Türkiye bol miktarda showman, bol miktarda medyum, falcı, kavgacı, şarkıcı, soyguncu, vurguncu, yobaz, fetbaz, şaklaban, yağcı, dalkavuk yetiştiriyor, ama hemen hemen hiçbir alanda “cevher insan” yetiştiremiyor…
Tamı tamına bir “kaht-ı rical” (adam kıtlığı) yaşıyoruz.
Cumhuriyet nesli olarak, pek tabii “cumhuriyet insanı”yla eğitimi hâlâ övünebileceğimiz ve çocuklarımıza örnek gösterebileceğimiz özelliklerde insanlar yetiştiremedi.
Hâlbuki tarihimiz, her yılın payına birkaç “cevher insan” düşecek kadar zengindir. Aynı millet olduğumuza göre, acaba dün başarabildiğimizi bugün neden başaramıyoruz?

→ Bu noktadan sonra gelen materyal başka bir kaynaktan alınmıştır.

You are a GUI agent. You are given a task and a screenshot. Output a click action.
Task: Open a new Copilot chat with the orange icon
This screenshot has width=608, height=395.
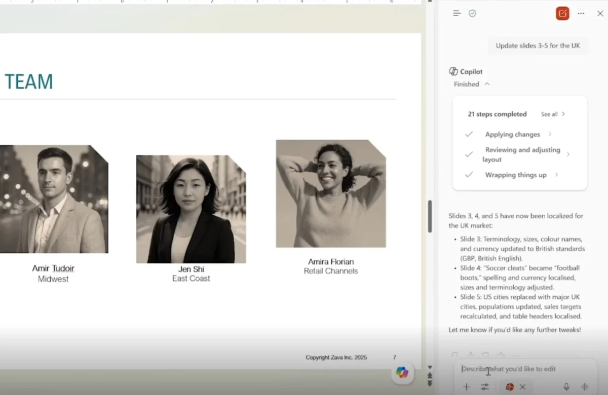pyautogui.click(x=562, y=14)
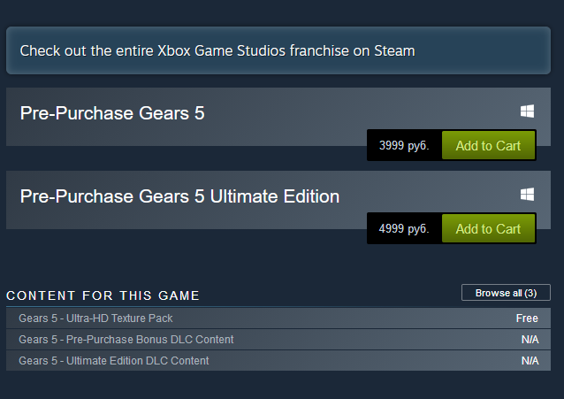Click N/A next to Pre-Purchase Bonus DLC
This screenshot has width=564, height=399.
(530, 340)
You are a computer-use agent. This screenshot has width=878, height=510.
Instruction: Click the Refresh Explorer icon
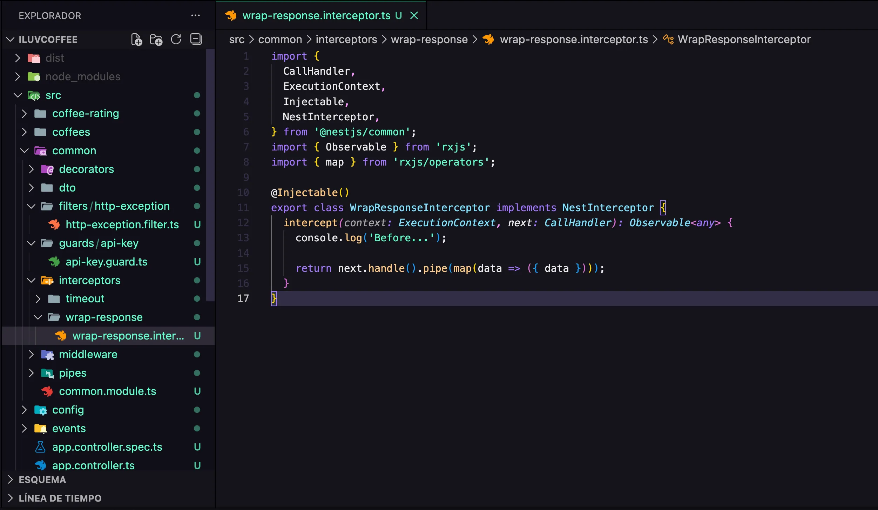click(x=176, y=40)
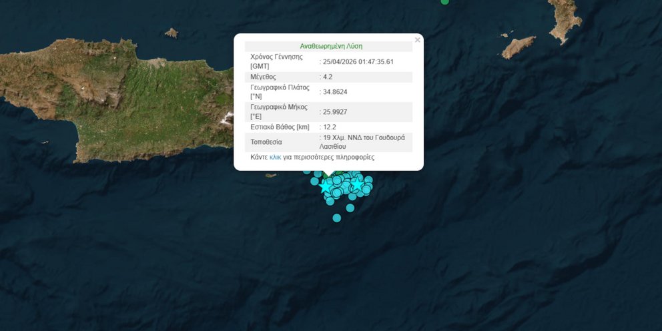The image size is (662, 331).
Task: Click the event timestamp 25/04/2026 01:47:35.61
Action: coord(358,61)
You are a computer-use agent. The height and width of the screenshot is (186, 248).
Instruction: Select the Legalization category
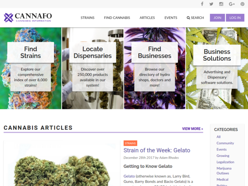pyautogui.click(x=225, y=162)
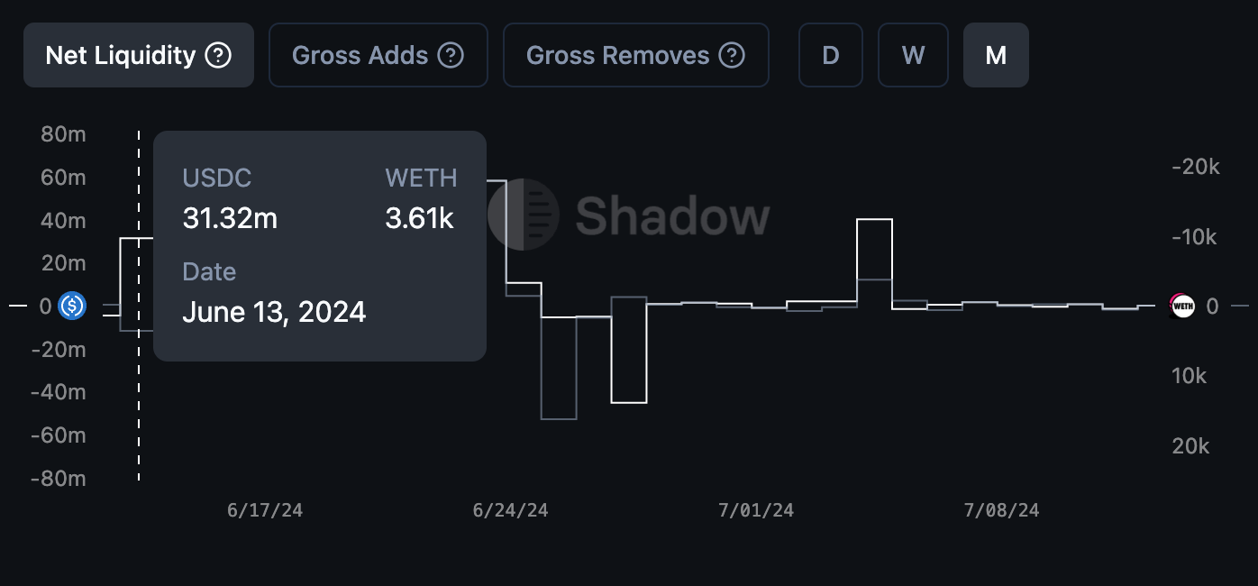
Task: Select the Net Liquidity tab
Action: click(x=139, y=55)
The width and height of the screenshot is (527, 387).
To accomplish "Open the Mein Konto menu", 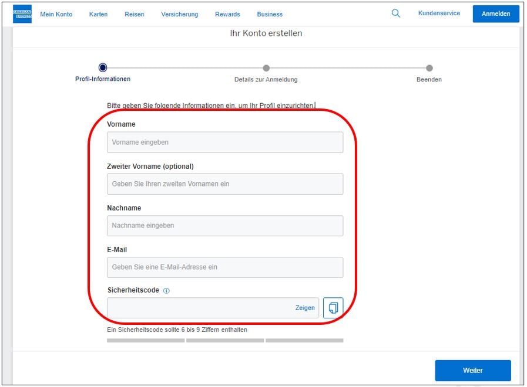I will [x=56, y=14].
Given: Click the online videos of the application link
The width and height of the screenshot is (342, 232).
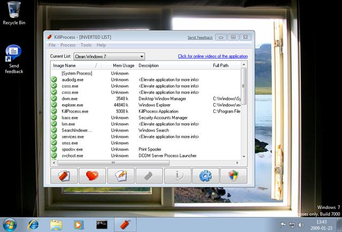Looking at the screenshot, I should (x=213, y=56).
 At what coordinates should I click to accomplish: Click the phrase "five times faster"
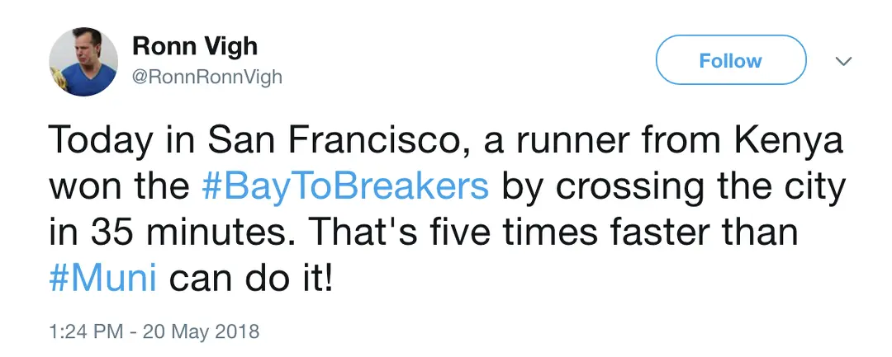(x=564, y=232)
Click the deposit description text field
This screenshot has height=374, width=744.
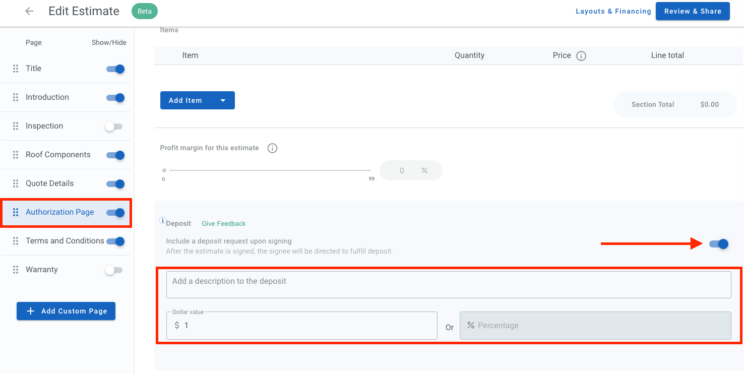pyautogui.click(x=448, y=285)
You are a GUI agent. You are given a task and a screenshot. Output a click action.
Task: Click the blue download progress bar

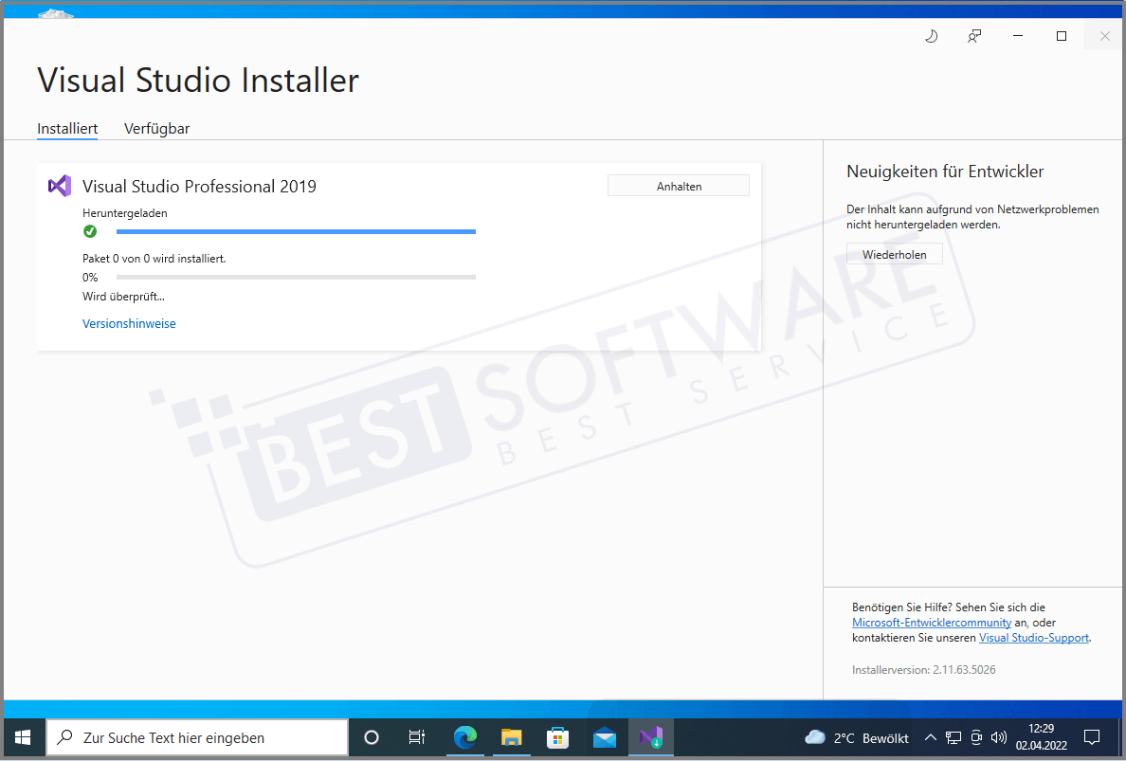point(295,231)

Geçmişinin uzağına düşen, “zamane”nin tuzağına düşer! Biz “çağdaşlık” zannettiğimiz “zamane”nin tuzağına düştük! Ne kendimizi (tabii geçmişimizle birlikte) keşfedebildik, ne başkalarını (Avrupa filan) kavrayabildik. Ne “biz” kalabildik, ne “Avrupalı” olabildik. Hedefsizliğimiz tereddütlerimizi, tereddütlerimiz kuşkularımızı, kuşkularımız korkularımızı, korkularımız güvensizliğimizi besledi. Bir işe yaramayacağımıza inandık. O gün bugündür bir kısır döngü (eskilerimiz “fasit daire” derlerdi) içinde dönüp duruyoruz.
Kısır döngünün bir yerde kırılmasını ve o yerde “yeniden diriliş”in başlamasını istiyorsak, önce geçmişimizi “övgü” ve “sövgü” dışında, “olgu” olarak ele alıp irdelememiz lâzım.